Regionalist political parties
Regionalist political parties in Vojvodina advocate greater autonomy for Vojvodina within Serbia. Banat Forum is a local regionalist political movement in Banat, which advocating the special political status of Banat within Vojvodina.

League of Social Democrats of Vojvodina (Liga socijaldemokrata Vojvodine)
Vojvodina's Party (Vojvođanska Partija)
Vojvodinian Movement (Vojvođanski Pokret)
Banat Forum

National minorities political parties

National minority political parties in Vojvodina:
 Alliance of Vojvodina Hungarians (Hungarian: Vajdasági Magyar Szövetség (VMSZ); Serbian: Savez vojvođanskih Mađara (SVM))
 Democratic Community of Vojvodina Hungarians (Hungarian: Vajdasági Magyarok Demokratikus Közössége; Serbian: Demokratska zajednica vojvođanskih Mađara)
 Democratic Party of Vojvodina Hungarians (Hungarian: Vajdasági Magyar Demokrata Párt; Serbian: Demokratska stranka vojvođanskih Mađara)

Requests >>
a: Update the passage on Vojvodina's political parties, giving everything from "Vojvodina's Party (Vojvođanska" down to "zajednica vojvođanskih Mađara)" with "Vojvodinian Movement" replaced by "Vojvodina Movement".
b: According to the passage on Vojvodina's political parties, what status does Banat Forum advocate for Banat?
c: Pick up the passage on Vojvodina's political parties after its final entry and carry it on.

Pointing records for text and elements

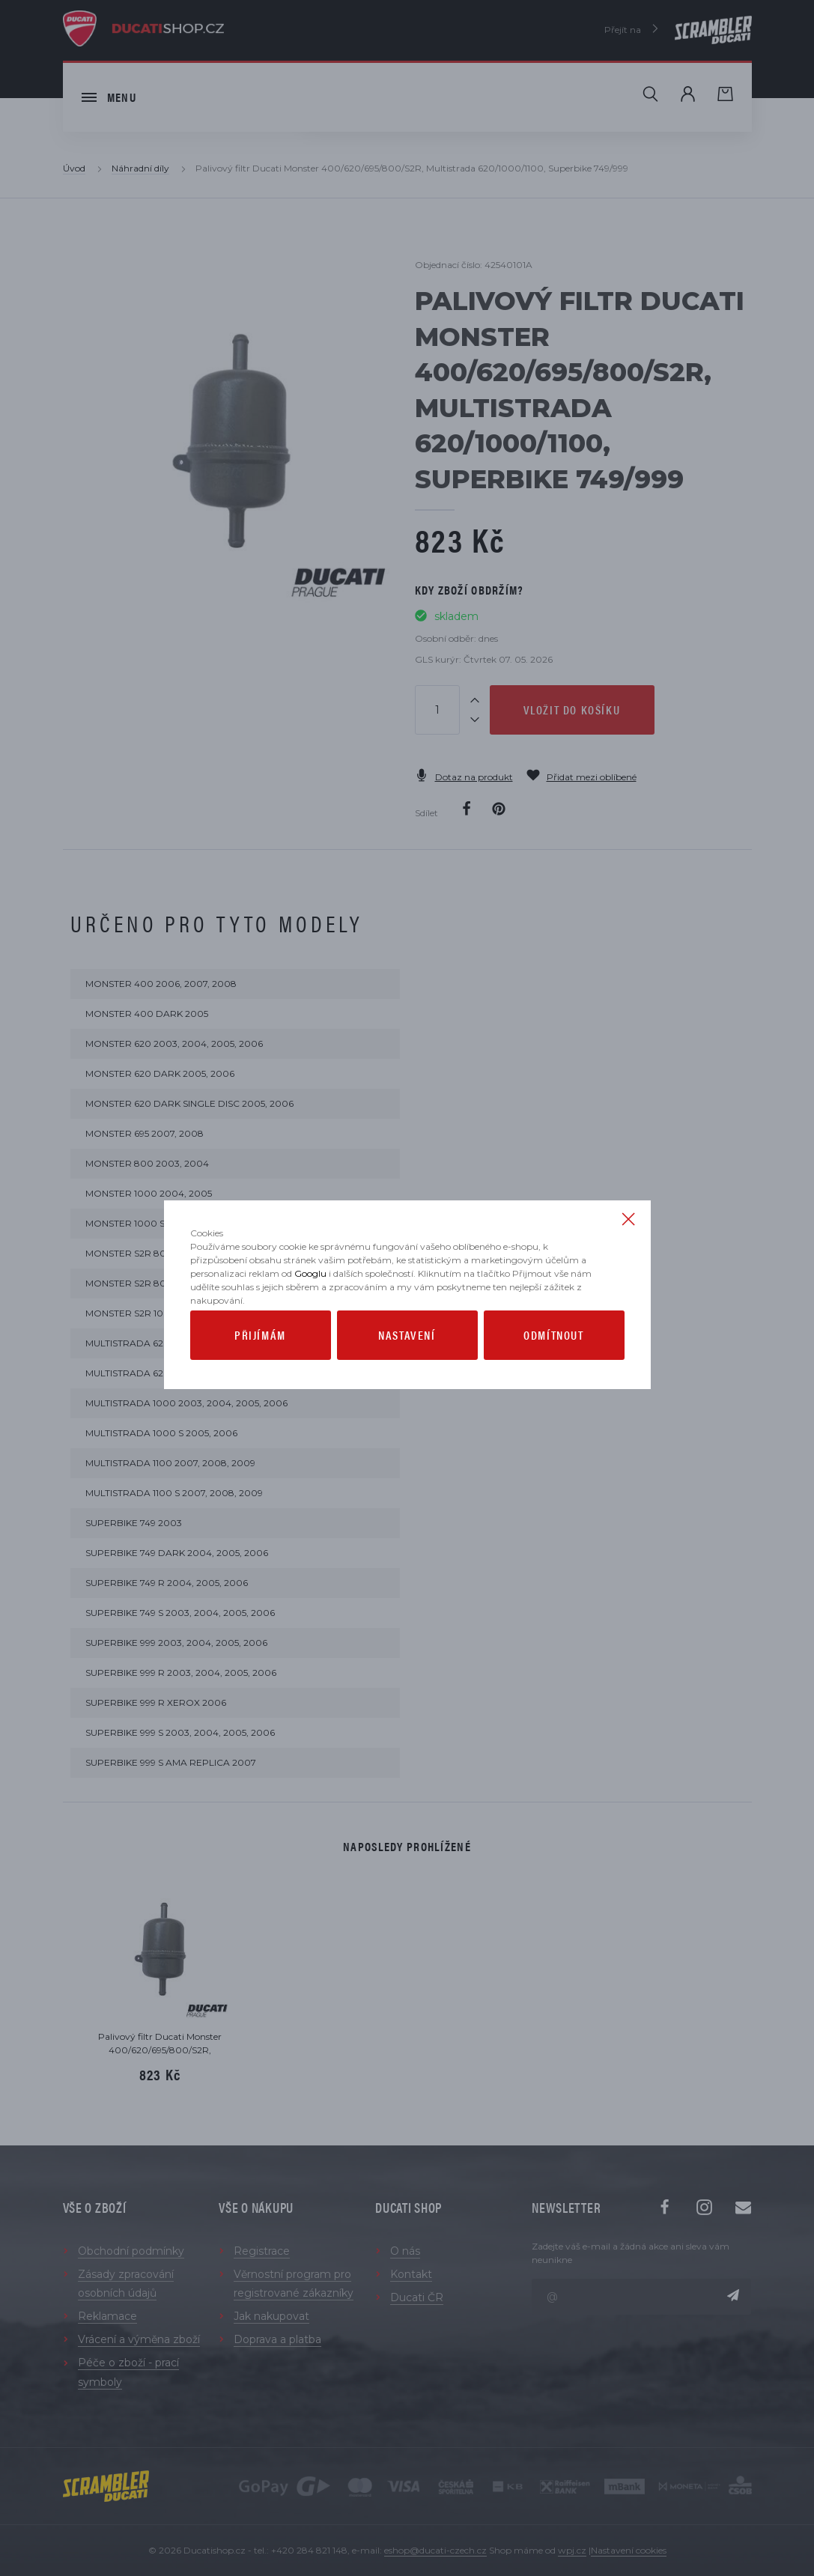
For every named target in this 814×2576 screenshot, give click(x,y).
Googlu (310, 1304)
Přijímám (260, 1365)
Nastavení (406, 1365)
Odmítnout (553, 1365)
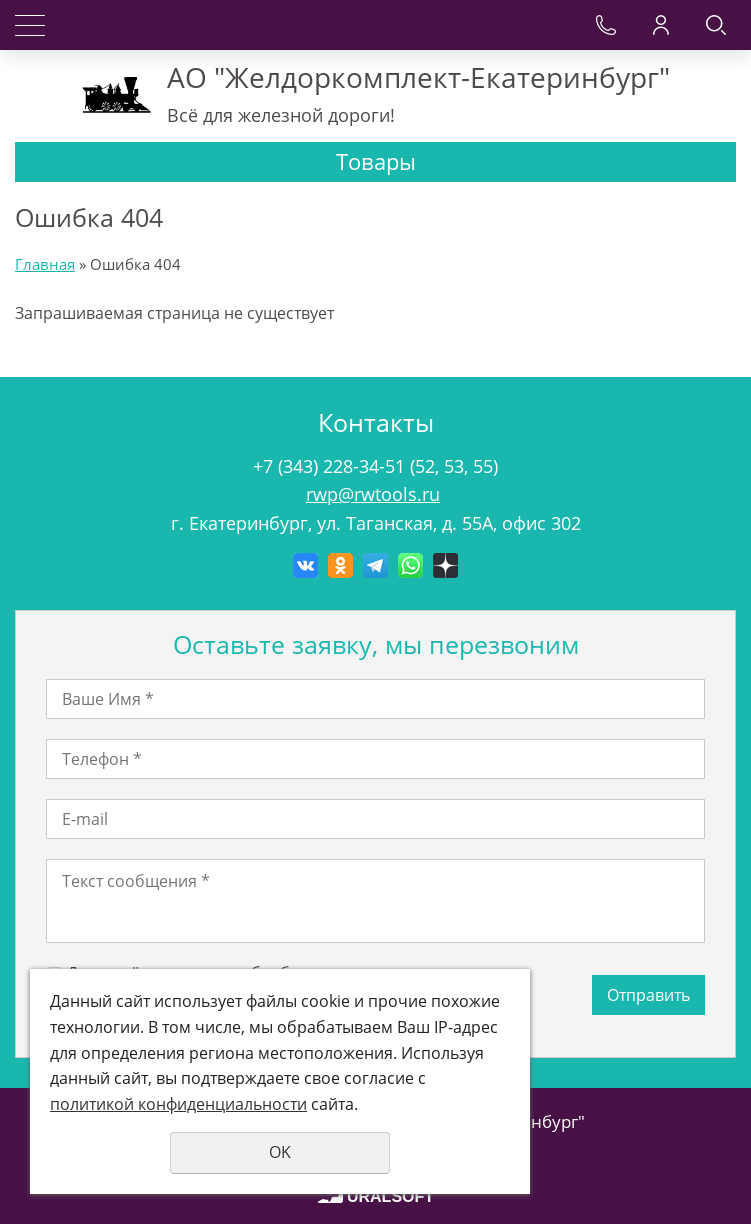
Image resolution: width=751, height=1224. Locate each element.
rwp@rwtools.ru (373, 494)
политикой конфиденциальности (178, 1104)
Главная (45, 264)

Per-task answers >>
a:
Vojvodina's Party (Vojvođanska Partija)
Vojvodina Movement (Vojvođanski Pokret)
Banat Forum

National minorities political parties

National minority political parties in Vojvodina:
 Alliance of Vojvodina Hungarians (Hungarian: Vajdasági Magyar Szövetség (VMSZ); Serbian: Savez vojvođanskih Mađara (SVM))
 Democratic Community of Vojvodina Hungarians (Hungarian: Vajdasági Magyarok Demokratikus Közössége; Serbian: Demokratska zajednica vojvođanskih Mađara)

b: A special political status for Banat within Vojvodina.

c:
 Democratic League of Croats in Vojvodina (Demokratski savez Hrvata u Vojvodini)
 Croatian-Bunjevac-Šokac Party (Hrvatsko-bunjevačko-šokačka stranka)

The most popular of those is Alliance of Vojvodina Hungarians. This party advocating more autonomy for Vojvodina, but also advocating the creation of Hungarian Regional Autonomy (Mađarska regionalna samouprava), a separate autonomous region in northern part of Vojvodina. This autonomous region would include the nine municipalities of northern Vojvodina: Subotica, Bačka Topola, Mali Iđoš, Kanjiža, Senta, Ada, Bečej, Čoka, and Novi Kneževac. The administrative centre of the region would be Subotica, while the region itself would be part of Vojvodina and Serbia.

Elections
Provincial elections are held in Vojvodina every 4 years.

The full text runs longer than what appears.